**Directions**:
A - Copy out the passage on colorectal cancer screening thresholds between "The strength of" and "was not considered.", inclusive.
B - In the passage on colorectal cancer screening thresholds, which country has brought in separate FIT positivity thresholds for men and women?

**Extract**:
==========

In modeling a much larger dataset than has previously been reported in the literature, we confirm that f-Hb is predictive for different stages of colorectal neoplasia and that the chosen predictive threshold is a key determinant of program impact and feasibility. Qualitative tests are not favored as their use is limited to a single fixed program outcome scenario. The recommendation made here to provide an adjustable threshold is not just one based on modeling but also on practice, given that programs in New Zealand and the Netherlands have already changed their thresholds [31, 32].

It also needs to be noted that a single test metric might not be appropriate for subpopulations characterized by differing age distributions, sex ratio, ethnicity or other underlying risk factors that influence prevalence of CRC and are relevant to the predictive biomarkers. It is apparent from population studies that age-band and sex are also significant determinants of f-Hb [33,34,35]. An important paper from Finland [36] has shown that if the same threshold is applied to men and women, then women received proportionally fewer colonoscopies and that a lower proportion of prevalent CRC are diagnosed in women. Consequently, Sweden have now introduced different FIT positivity thresholds for men and women which are higher in men [37]. Scotland is also considering adopting this approach [34]. While there is increasing interest in achieving equity for different subpopulations with FIT or new tests doing so is going to depend on the health-care context. Decisions will be needed to determine whether equity is to be based upon similar false-negative rates, similar colonoscopy rates or more complex metrics such as cost-effectiveness.

The strength of the modeling of FIT data presented here is that it overcomes deficiencies in earlier studies where either false-negative rates were not possible to determine, case numbers were small, or workload feasibility was not considered.

==========

(Pixel coordinate grounding data)
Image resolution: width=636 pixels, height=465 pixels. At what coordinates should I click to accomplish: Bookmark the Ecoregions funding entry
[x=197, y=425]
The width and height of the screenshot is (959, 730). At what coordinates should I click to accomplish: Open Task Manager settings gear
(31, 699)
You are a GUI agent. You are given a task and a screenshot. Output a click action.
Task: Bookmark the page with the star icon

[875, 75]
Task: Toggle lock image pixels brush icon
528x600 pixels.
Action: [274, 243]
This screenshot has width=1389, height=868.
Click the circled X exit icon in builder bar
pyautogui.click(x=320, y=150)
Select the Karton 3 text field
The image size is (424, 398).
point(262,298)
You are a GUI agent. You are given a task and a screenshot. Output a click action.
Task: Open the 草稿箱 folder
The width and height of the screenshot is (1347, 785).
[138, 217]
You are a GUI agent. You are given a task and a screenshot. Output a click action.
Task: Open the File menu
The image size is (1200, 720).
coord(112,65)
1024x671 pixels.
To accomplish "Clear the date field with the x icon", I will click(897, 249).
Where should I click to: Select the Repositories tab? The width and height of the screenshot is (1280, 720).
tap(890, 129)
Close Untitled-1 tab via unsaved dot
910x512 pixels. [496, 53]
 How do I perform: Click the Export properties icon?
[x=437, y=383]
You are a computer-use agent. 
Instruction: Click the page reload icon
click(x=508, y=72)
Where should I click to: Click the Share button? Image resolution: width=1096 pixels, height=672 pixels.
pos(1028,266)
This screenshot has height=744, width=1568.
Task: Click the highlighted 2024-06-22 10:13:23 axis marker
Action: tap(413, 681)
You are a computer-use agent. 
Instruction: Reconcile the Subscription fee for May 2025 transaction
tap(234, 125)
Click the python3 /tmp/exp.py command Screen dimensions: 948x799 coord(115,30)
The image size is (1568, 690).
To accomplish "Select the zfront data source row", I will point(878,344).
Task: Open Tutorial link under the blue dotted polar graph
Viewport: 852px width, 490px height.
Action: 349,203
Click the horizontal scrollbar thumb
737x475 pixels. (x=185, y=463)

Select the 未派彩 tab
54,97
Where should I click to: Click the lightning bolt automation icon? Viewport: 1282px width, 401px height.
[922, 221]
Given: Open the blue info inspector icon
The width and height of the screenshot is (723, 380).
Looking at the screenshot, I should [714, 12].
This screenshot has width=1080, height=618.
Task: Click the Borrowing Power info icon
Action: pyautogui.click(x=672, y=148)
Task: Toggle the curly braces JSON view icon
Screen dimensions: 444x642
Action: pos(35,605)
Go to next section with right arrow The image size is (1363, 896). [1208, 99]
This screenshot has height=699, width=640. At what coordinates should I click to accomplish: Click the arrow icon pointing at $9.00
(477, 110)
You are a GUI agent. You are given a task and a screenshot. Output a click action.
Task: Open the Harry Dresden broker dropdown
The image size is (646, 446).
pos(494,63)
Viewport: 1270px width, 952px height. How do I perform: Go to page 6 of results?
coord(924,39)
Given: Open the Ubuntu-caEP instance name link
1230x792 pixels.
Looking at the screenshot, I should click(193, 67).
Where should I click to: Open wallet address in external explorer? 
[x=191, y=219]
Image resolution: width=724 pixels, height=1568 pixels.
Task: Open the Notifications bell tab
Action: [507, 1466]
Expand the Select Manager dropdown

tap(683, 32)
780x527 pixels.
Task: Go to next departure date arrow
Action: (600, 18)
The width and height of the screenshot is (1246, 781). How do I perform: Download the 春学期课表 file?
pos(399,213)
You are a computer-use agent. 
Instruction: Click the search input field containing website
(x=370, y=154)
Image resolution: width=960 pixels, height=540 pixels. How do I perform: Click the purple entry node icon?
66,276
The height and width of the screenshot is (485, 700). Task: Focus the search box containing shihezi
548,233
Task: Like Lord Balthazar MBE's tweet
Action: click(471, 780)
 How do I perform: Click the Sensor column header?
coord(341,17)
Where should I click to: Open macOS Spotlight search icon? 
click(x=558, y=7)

==========

**Solutions to each task**:
A -
The strength of the modeling of FIT data presented here is that it overcomes deficiencies in earlier studies where either false-negative rates were not possible to determine, case numbers were small, or workload feasibility was not considered.

B - Sweden